Madrid, AgencyA total of 70,800 fewer people were unemployed in Spain in the third quarter of this year relative to the previous three months, bringing the jobless rate to below 20 percent, according to figures published Friday.
According to the EPA survey, released by Spain's National Statistics Institute, or INE, a total of 4.57 million people were unemployed between July and September and the jobless rate was 19.79 percent, compared to 20.09 percent in the previous quarter.
The ranks of the employed, meanwhile, climbed by 69,900 people to 18.55 million, representing the second quarterly increase since 2007.
According to the EPA, the increase in the number of employed was very similar to the decrease in the number of jobless because the economically active population was virtually unchanged in the third quarter - 23.12 million - compared to the previous three months.

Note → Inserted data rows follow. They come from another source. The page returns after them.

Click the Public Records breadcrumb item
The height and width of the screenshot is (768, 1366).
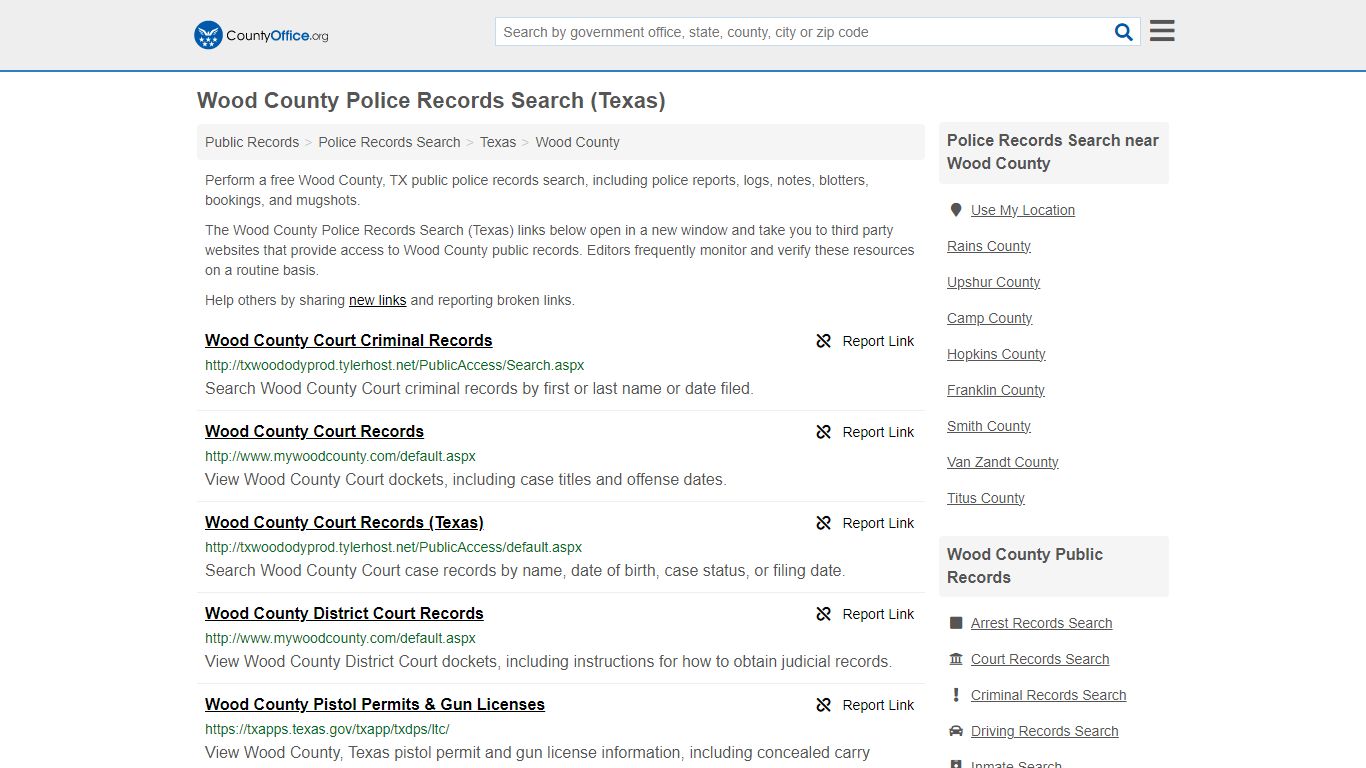tap(251, 142)
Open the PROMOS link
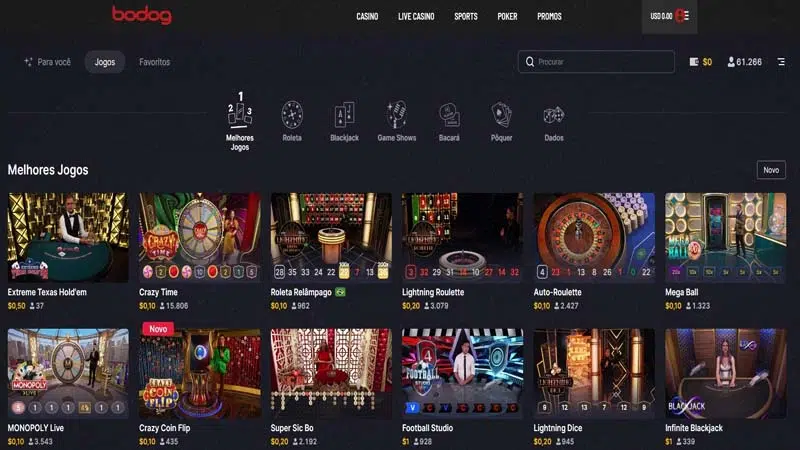The image size is (800, 450). coord(549,16)
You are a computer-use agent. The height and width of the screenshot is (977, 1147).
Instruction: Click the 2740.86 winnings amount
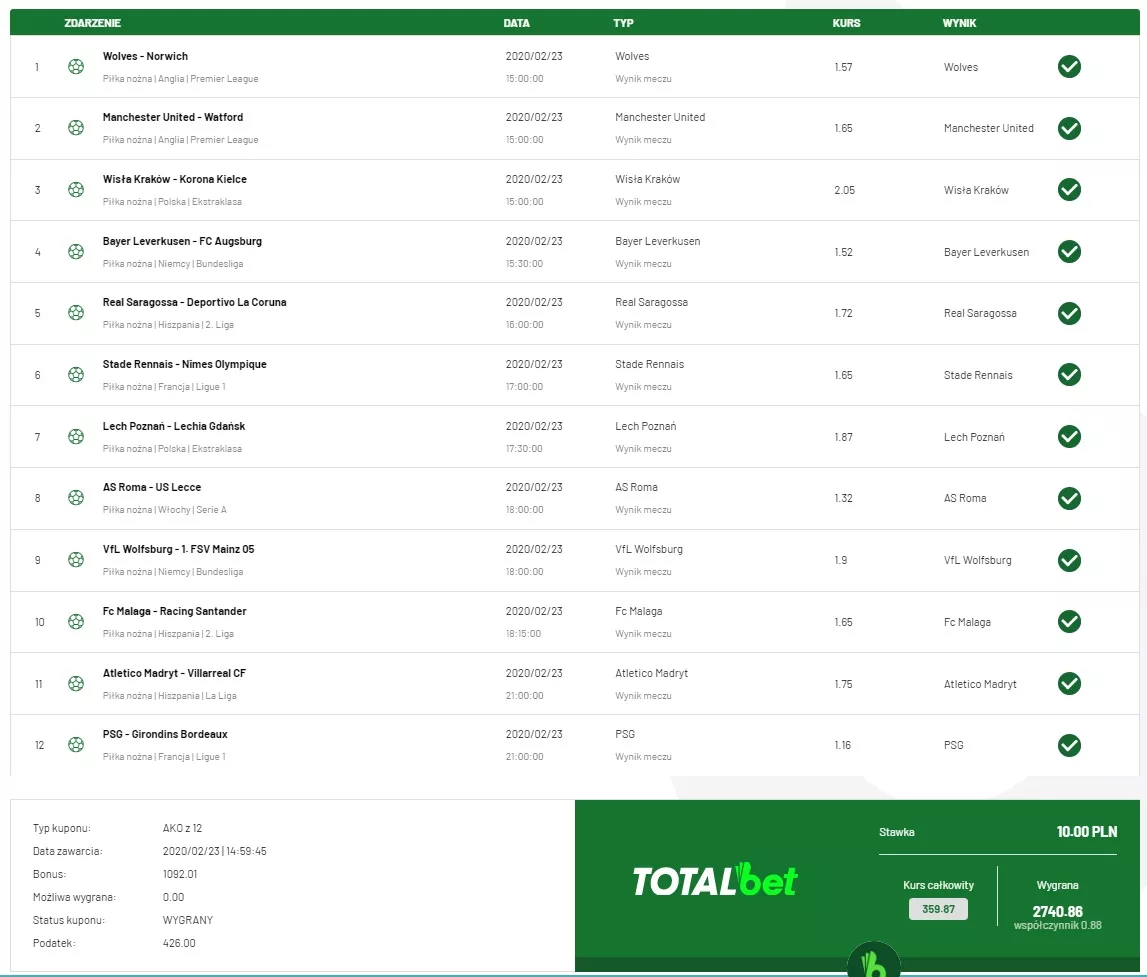pyautogui.click(x=1057, y=911)
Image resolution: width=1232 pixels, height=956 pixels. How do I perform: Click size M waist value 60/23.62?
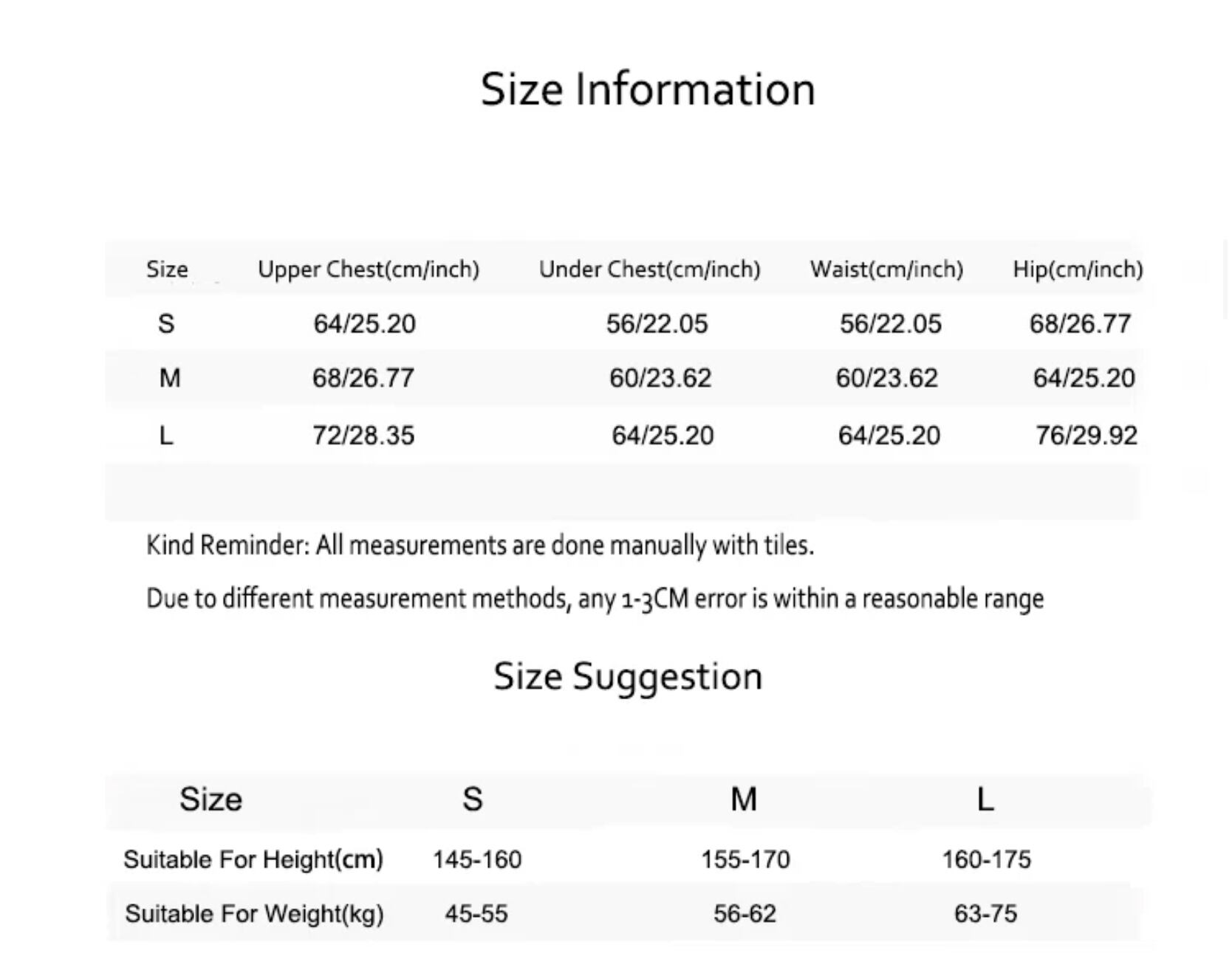886,378
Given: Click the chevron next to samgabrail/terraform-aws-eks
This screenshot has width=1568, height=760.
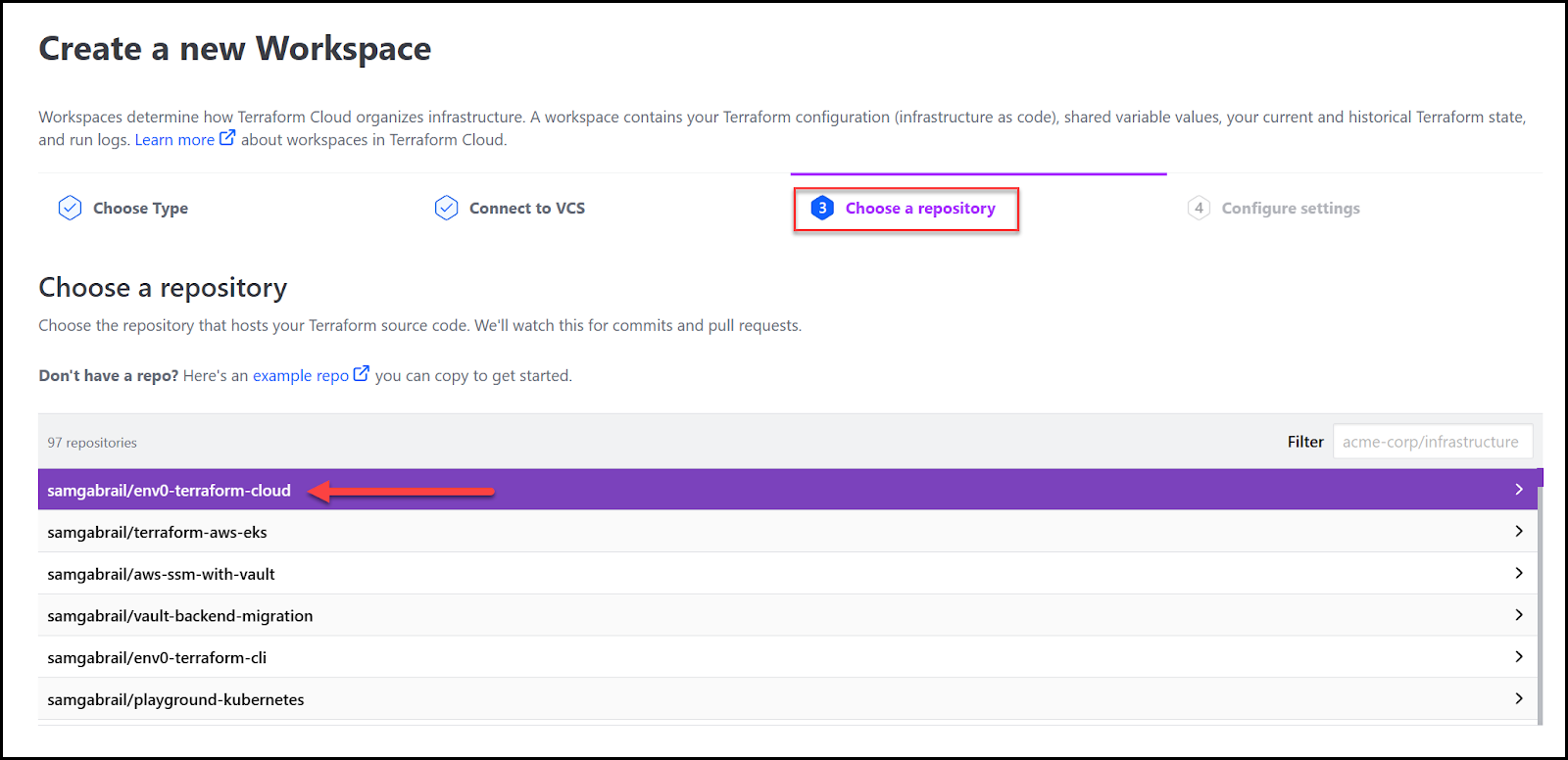Looking at the screenshot, I should (1520, 531).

Meanwhile, the number of households in which all the members are without work fell in the third quarter by 15,900, or 1.22 percent, to 1.29 million, according to the EPA figures.
It was the first drop in that figure relative to the previous quarter in three years.
However, compared with the third quarter of 2009, the number of completely jobless households was up by 13.71 percent, or 155,800 households.
The effects of the global recession were aggravated in Spain by the collapse of a long construction and property boom that made the country's economy the envy of most of Madrid's partners in the European Union.
The collapse of the real-estate sector contributed to an unemployment rate that - despite the slight improvement in the third quarter - remains the highest in Europe, with the immigrant population especially hard hit by the country's economic woes.
Prime Minister Jose Luis Rodriguez Zapatero's government has responded to the high unemployment rate by pushing through a recent labor-law overhaul that encourages firms to take on additional personnel.